What is needed - Quote the lines of the records exactly, from the line holding "The width and" through the end of the records, both included.

□ □ □ □ □ □ □

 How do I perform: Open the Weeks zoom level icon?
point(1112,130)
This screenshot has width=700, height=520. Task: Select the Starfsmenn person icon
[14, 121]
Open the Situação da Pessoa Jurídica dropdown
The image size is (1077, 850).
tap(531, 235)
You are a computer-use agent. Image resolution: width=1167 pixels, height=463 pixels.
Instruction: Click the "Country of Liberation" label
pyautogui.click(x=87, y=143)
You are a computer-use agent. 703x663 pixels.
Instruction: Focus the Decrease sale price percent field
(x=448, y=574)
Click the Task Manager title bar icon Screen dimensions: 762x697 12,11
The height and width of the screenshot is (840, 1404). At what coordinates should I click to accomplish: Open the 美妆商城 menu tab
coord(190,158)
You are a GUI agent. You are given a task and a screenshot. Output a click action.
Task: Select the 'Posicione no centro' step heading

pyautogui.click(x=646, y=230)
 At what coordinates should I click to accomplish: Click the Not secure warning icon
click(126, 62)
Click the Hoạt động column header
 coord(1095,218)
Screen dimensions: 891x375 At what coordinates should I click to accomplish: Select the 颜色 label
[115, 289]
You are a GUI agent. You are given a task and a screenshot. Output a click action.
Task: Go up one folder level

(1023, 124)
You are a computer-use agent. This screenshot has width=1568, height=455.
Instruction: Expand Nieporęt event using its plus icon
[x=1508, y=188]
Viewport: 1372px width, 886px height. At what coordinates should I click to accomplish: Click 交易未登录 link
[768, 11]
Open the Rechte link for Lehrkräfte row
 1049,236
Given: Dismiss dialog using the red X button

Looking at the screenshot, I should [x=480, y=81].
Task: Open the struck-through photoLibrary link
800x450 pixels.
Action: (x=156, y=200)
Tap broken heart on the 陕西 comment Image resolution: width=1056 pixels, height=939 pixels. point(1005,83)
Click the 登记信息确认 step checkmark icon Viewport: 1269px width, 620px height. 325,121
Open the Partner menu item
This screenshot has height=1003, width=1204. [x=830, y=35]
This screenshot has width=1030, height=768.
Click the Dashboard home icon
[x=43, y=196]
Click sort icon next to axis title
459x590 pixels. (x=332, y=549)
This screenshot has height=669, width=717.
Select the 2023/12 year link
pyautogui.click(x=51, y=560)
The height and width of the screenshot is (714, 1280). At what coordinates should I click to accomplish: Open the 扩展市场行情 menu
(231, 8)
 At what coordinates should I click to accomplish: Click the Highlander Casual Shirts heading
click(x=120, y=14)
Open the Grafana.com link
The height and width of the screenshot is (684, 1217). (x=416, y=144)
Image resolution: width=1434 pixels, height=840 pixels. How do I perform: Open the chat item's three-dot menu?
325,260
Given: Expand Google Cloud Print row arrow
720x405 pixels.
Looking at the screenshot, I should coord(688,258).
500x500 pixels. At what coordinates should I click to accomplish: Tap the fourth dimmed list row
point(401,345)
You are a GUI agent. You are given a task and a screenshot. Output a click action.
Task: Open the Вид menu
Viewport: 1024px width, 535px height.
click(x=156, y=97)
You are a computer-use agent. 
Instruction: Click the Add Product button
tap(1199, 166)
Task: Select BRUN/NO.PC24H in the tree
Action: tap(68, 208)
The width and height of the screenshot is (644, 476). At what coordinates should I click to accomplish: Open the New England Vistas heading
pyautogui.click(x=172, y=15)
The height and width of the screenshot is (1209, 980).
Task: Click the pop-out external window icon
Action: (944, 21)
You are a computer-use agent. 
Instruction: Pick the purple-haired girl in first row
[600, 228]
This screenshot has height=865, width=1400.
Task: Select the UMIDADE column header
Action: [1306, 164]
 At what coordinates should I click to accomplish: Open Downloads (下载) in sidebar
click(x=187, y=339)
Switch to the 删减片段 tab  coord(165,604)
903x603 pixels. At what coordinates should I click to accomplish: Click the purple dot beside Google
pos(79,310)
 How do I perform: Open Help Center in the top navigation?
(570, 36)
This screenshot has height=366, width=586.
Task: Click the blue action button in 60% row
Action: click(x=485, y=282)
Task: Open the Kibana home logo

□ □ □ □ □ □ □

Solution for this exercise -
The width and height of the screenshot is (644, 476). At what coordinates should I click to accomplish: Open the New England Vistas heading
pyautogui.click(x=172, y=15)
The height and width of the screenshot is (1209, 980).
Task: Click the pop-out external window icon
Action: (944, 21)
You are a computer-use agent. 
Instruction: Pick the purple-haired girl in first row
[600, 228]
This screenshot has height=865, width=1400.
Task: Select the UMIDADE column header
Action: [1306, 164]
 At what coordinates should I click to accomplish: Open Downloads (下载) in sidebar
click(x=187, y=339)
Switch to the 删减片段 tab  coord(165,604)
903x603 pixels. At what coordinates should I click to accomplish: Click the purple dot beside Google
pos(79,310)
 How do I perform: Open Help Center in the top navigation?
(570, 36)
This screenshot has height=366, width=586.
Task: Click the blue action button in 60% row
Action: click(x=485, y=282)
Task: Open the Kibana home logo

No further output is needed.